[PROVIDED INFORMATION]

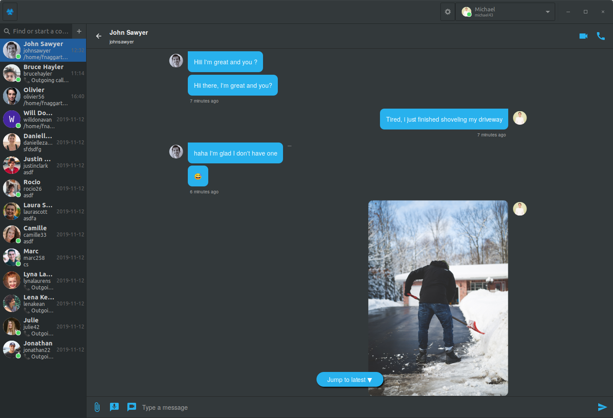Open Bruce Hayler conversation
Viewport: 613px width, 418px height.
[x=43, y=73]
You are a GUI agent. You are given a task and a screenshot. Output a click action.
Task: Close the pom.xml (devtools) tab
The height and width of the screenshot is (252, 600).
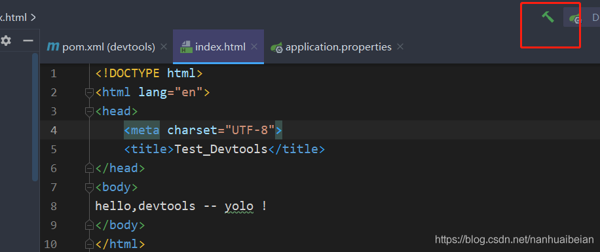[x=164, y=46]
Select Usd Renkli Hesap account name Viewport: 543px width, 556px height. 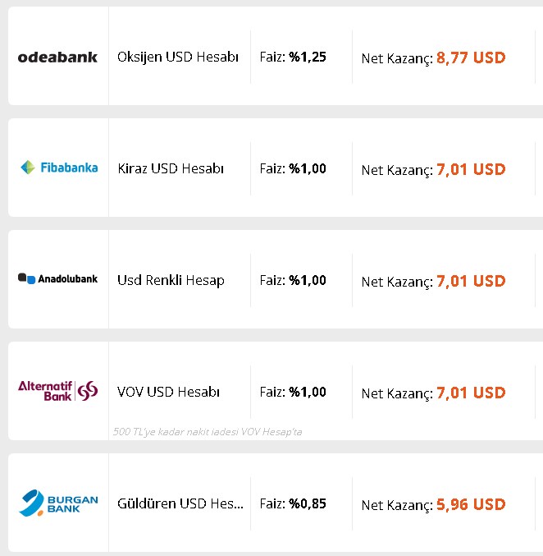[171, 281]
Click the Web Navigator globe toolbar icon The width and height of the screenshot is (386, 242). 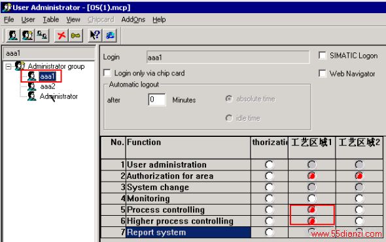click(x=110, y=35)

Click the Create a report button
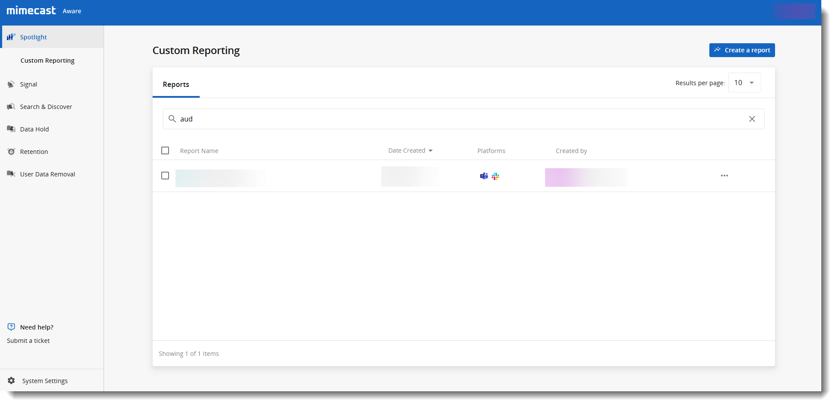tap(742, 50)
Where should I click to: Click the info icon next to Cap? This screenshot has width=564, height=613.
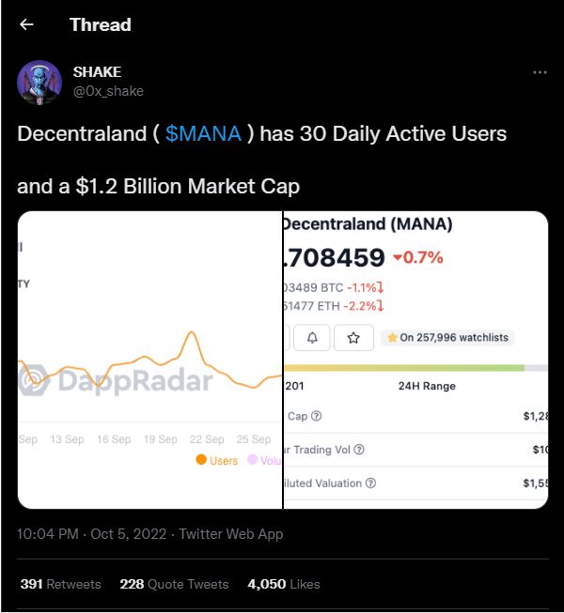316,416
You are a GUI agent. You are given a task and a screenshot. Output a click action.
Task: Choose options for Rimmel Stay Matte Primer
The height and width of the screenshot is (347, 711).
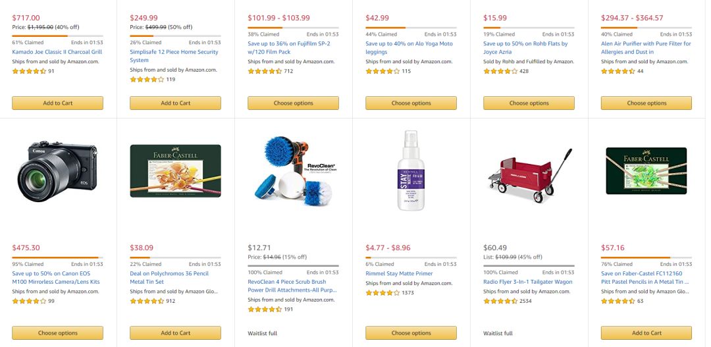tap(411, 333)
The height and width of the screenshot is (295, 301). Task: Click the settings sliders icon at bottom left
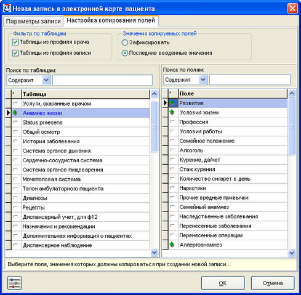[14, 283]
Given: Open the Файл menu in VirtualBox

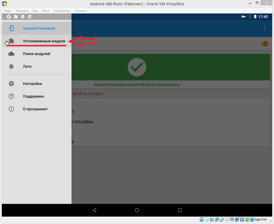Looking at the screenshot, I should tap(8, 11).
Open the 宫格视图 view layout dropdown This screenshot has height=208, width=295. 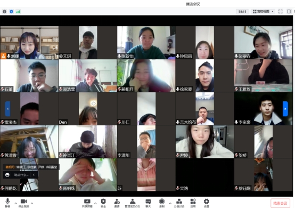[263, 12]
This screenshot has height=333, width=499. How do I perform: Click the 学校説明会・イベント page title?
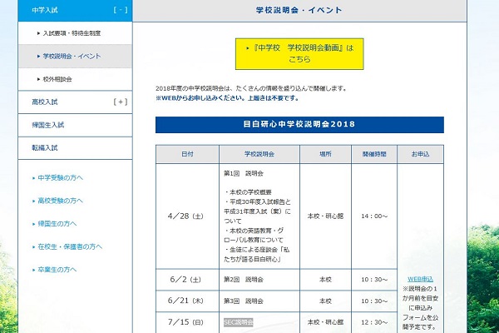pyautogui.click(x=309, y=10)
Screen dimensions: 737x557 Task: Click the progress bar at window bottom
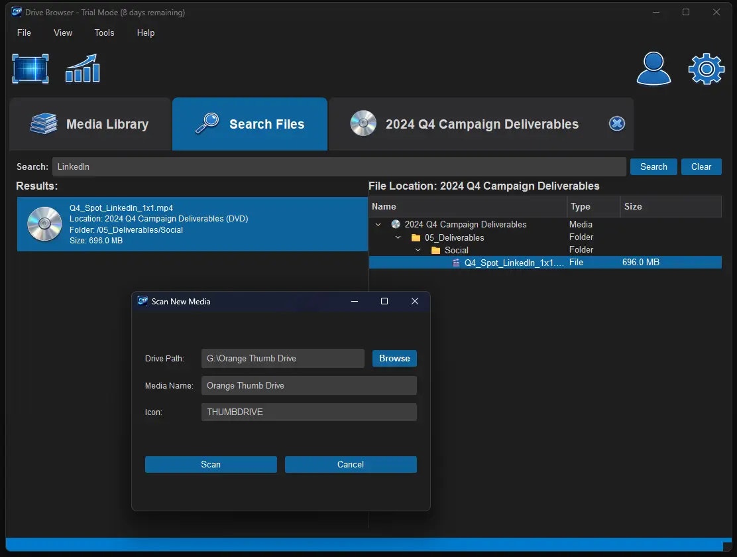click(369, 544)
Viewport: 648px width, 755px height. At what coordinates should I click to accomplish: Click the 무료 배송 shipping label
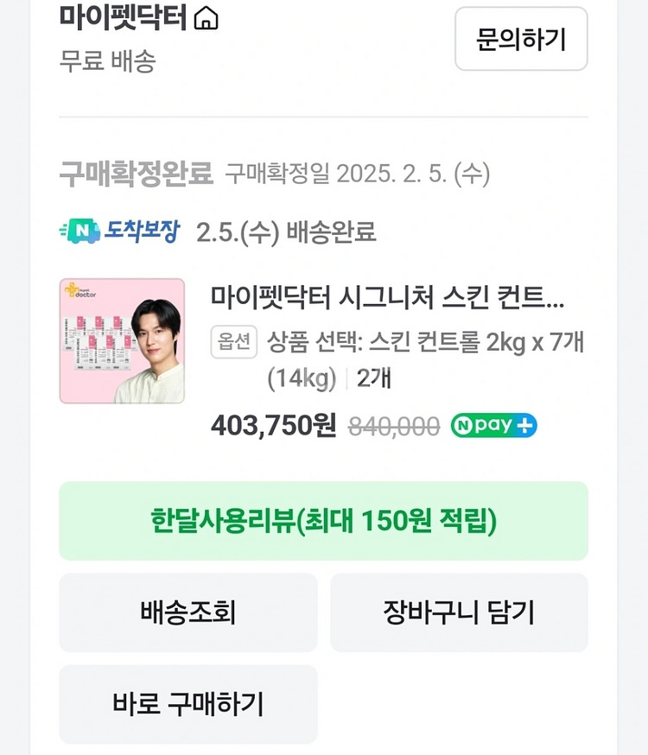(x=107, y=61)
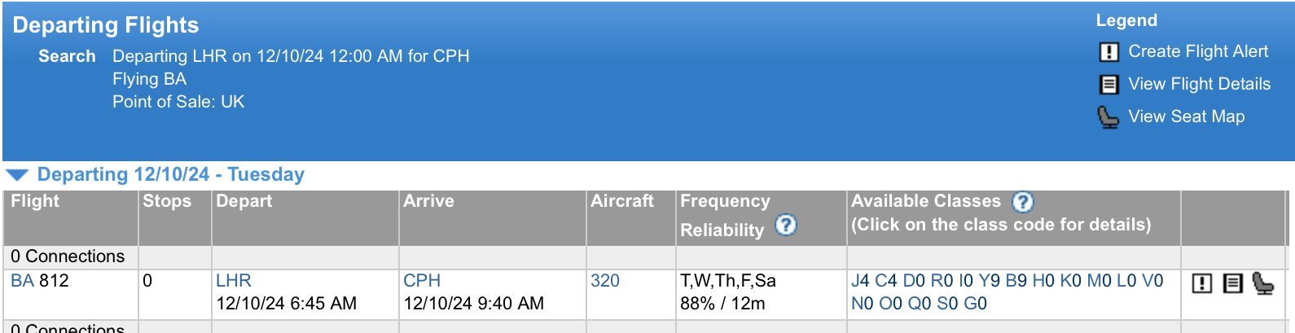Select N0 class code

tap(863, 304)
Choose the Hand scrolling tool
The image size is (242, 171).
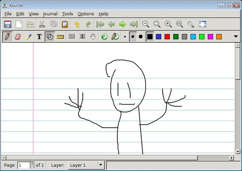[x=93, y=37]
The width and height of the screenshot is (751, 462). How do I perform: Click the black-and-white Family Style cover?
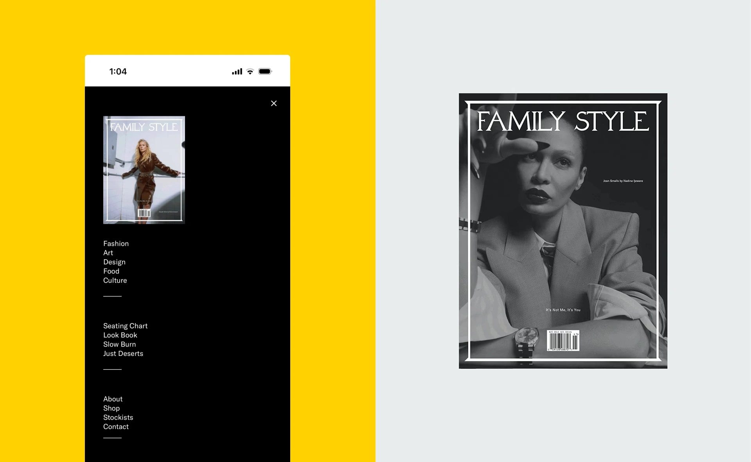563,231
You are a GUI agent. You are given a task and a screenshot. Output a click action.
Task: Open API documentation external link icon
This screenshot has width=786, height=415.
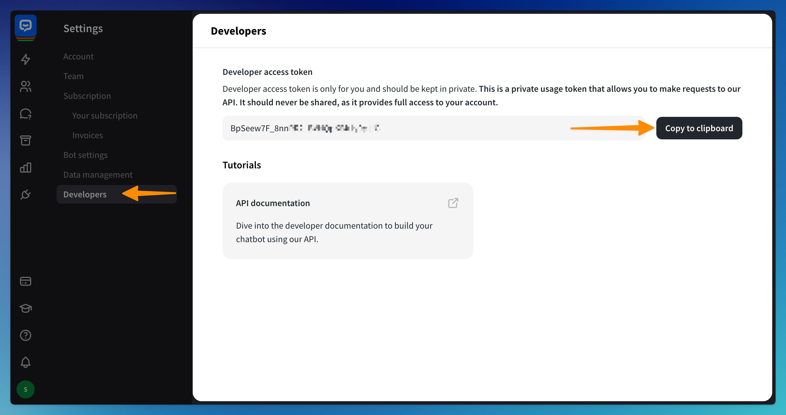(453, 203)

[/PROVIDED INFORMATION]

* ACTION ITEM *
From the line that holds "Viewport: 648px width, 755px" down to the last line of the material above, every line is to be copied exactly, both ends included; pictures are to be omitted.

* RESPONSE *
Viewport: 648px width, 755px height. At what coordinates should I click to accomplish: Click the 무료 배송 shipping label
(x=107, y=61)
Select N0 class code

tap(863, 304)
Choose the Hand scrolling tool
The image size is (242, 171).
[x=93, y=37]
The width and height of the screenshot is (751, 462). How do I perform: Click the black-and-white Family Style cover?
563,231
You are a GUI agent. You are given a task and a screenshot. Output a click action.
Task: Open API documentation external link icon
This screenshot has width=786, height=415.
(453, 203)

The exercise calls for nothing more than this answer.